[Reading passage Boundary: Start]

Learn about the steps that people at high risk for cancer can take to manage their risk and protect their health.

Oral contraceptives

Oral contraceptives are medications used by women for birth control; these medications have other important benefits and downsides. 

Impact on risk for ovarian cancer

Studies of women in the general population show that using birth control pills lowers the risk for ovarian cancer, but whether the medications provide the same protection for BRCA mutation carriers is unclear. A 2004 study involving 451 BRCA carriers who took oral contraceptives found that compared to women who did not use contraceptives, ovarian cancer risk decreased depending on the length of time the contraceptives were used:

  • Women who used oral contraceptives for at least 1 year had about a 15% reduced risk. 
  • Women who used oral contraceptives for 6 or more years had a 38% reduced risk. 

Other studies have had varied results, likely because findings may differ depending upon on the participants enrolled or the research design, studies on the same topic do not always have the same result.

Two analyses, one from 2013 and one from 2014, of published data from multiple studies found that oral contraceptive use was associated with a reduced risk of ovarian cancer in both of BRCA1 and BRCA2 mutation carriers.

Impact on risk for breast cancer

Using oral contraceptives greatly reduces the risk of pregnancy and may also decrease the chance of developing ovarian cancer, but also comes with a downside. All women who use these medications, whether or not they have BRCA mutations, may be at increased risk for breast cancer. A 2014 study of more than 2,000 women showed that among women with BRCA1 mutations:3

  • those who began using oral contraceptives before age 20 had a 45% increased risk of breast cancer compared to BRCA1 carriers who never used oral contraceptives. 
  • those who took oral contraceptives between ages 20 and 25 were at slightly increased risk for developing breast cancer before age 40. The risk was greater for women who used birth control pills for longer periods of time.

[Reading passage Boundary: End]

# [Things to do]
(A) Swap "ovarian cancer" for "cancer of the ovaries" in the oral contraceptives passage, and write out the stretch from "Learn about the" through "15% reduced risk.".
(B) Extend the passage on oral contraceptives and cancer risk by writing the part that follows its final sentence.

[Excerpted data Boundary: Start]

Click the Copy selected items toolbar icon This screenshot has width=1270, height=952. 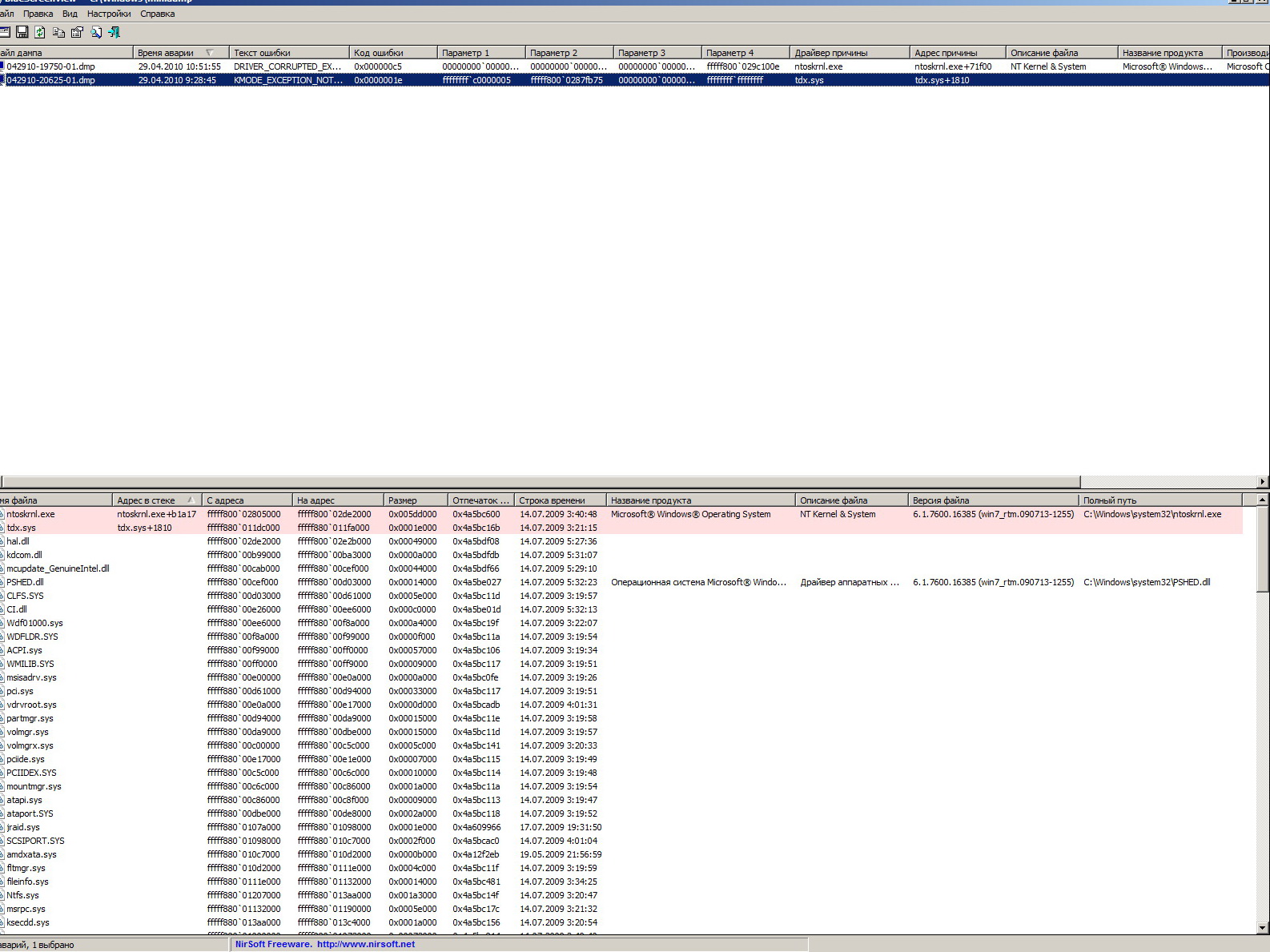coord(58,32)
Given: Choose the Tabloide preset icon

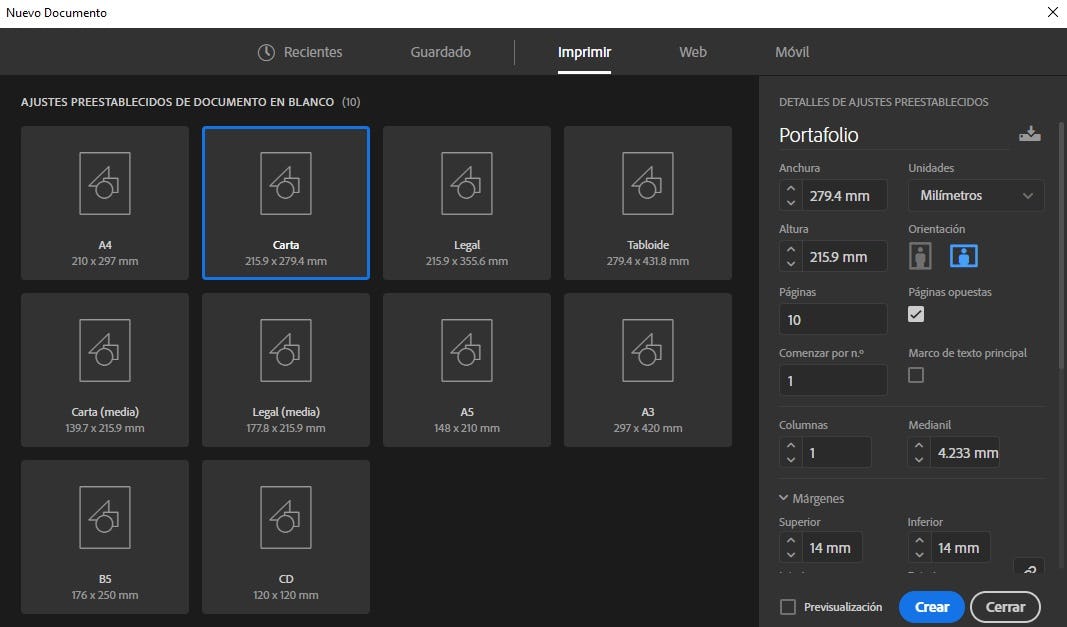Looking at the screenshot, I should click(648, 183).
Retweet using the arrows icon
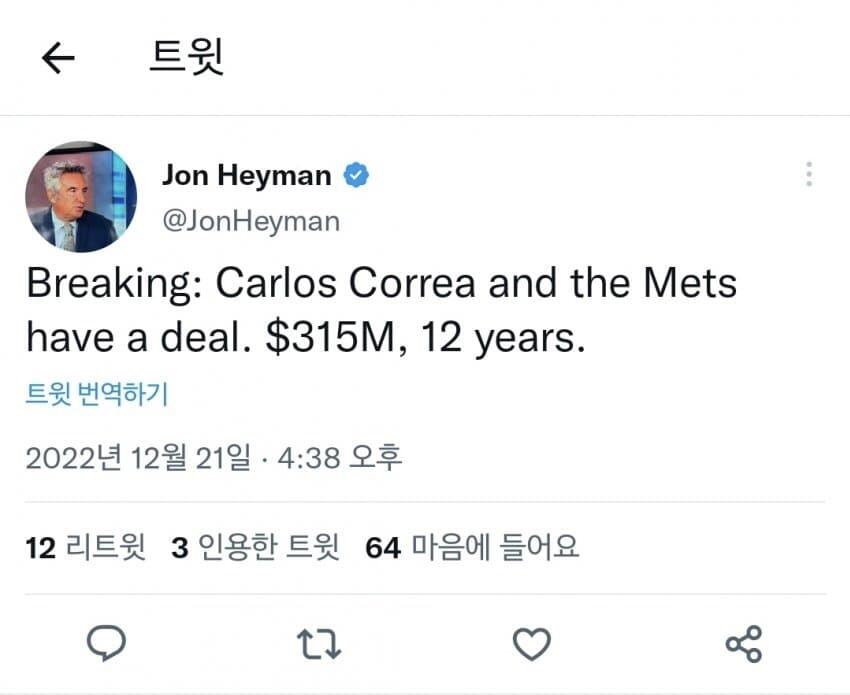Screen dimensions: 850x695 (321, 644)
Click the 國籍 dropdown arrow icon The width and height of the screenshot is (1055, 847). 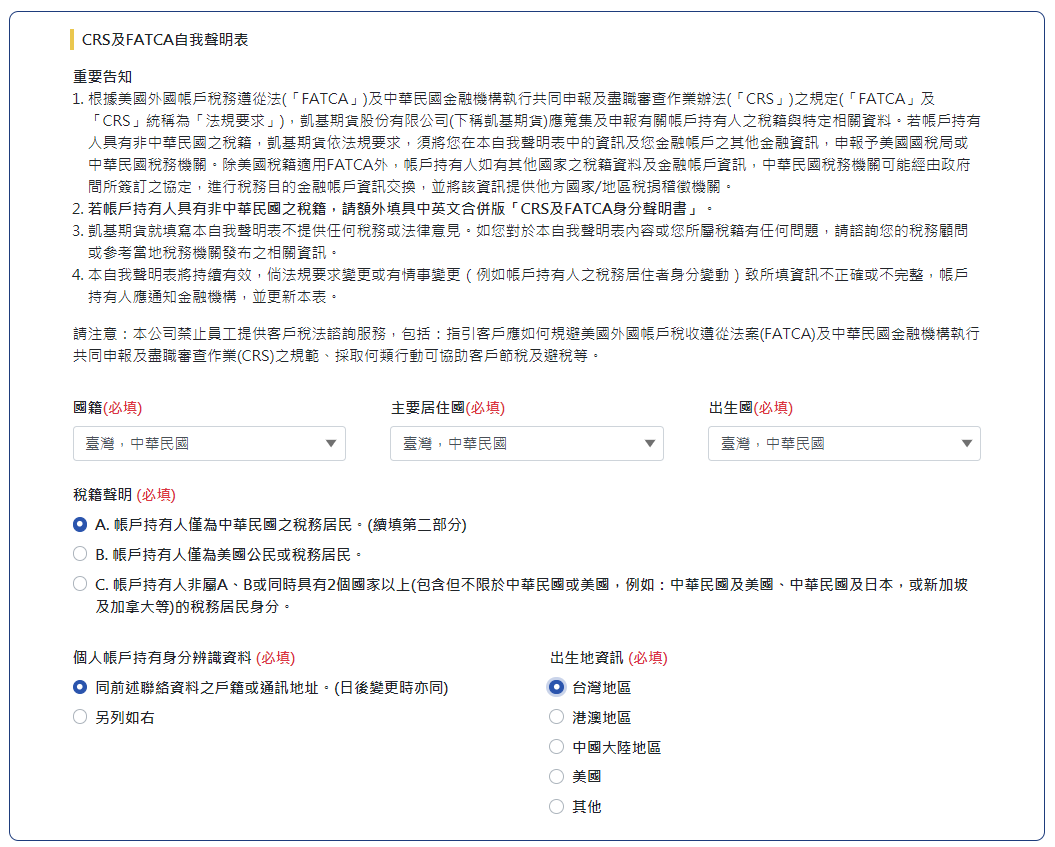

[Excerpted data Boundary: End]

# [Answer section]
(A)
Learn about the steps that people at high risk for cancer can take to manage their risk and protect their health.

Oral contraceptives

Oral contraceptives are medications used by women for birth control; these medications have other important benefits and downsides. 

Impact on risk for cancer of the ovaries

Studies of women in the general population show that using birth control pills lowers the risk for cancer of the ovaries, but whether the medications provide the same protection for BRCA mutation carriers is unclear. A 2004 study involving 451 BRCA carriers who took oral contraceptives found that compared to women who did not use contraceptives, cancer of the ovaries risk decreased depending on the length of time the contraceptives were used:

  • Women who used oral contraceptives for at least 1 year had about a 15% reduced risk.

(B)
These data support an earlier study that showed women with BRCA1 mutations who first used oral contraceptives before 1975, before age 30, or who used them for 5 or more years had an increased risk of early-onset breast cancer compared to BRCA1 carriers who never used the medications. (This study found no increased risk for breast cancer in women who carried a BRCA2 mutation.) A different study found no increased risk for breast cancer with use of more modern low-dose oral contraceptives. 

What does this mean for women at increased risk for cancer due to mutations in BRCA or other genes?

Because these studies were strictly observational, the findings were limited.

The study authors’ conclusions are noteworthy, but do not prove that taking oral contraceptives actually decreases ovarian cancer risk or increases breast cancer risk. More research is needed to understand contraceptive use and cancer risk in BRCA carriers.

Members of our advisory board agree that BRCA mutation carriers under the age of 25 must balance the risk of breast cancer with the risk of unintended pregnancy.  

Oral contraceptives may not be appropriate for all women with BRCA mutations who want to reduce their risk for ovarian cancer. Birth control pills can have side effects, including a slightly increased risk for blood clots. Anyone considering the use of oral contraceptives to lower their cancer risk should discuss the benefits, risks and limitations with their health care team and with experts in managing high-risk women.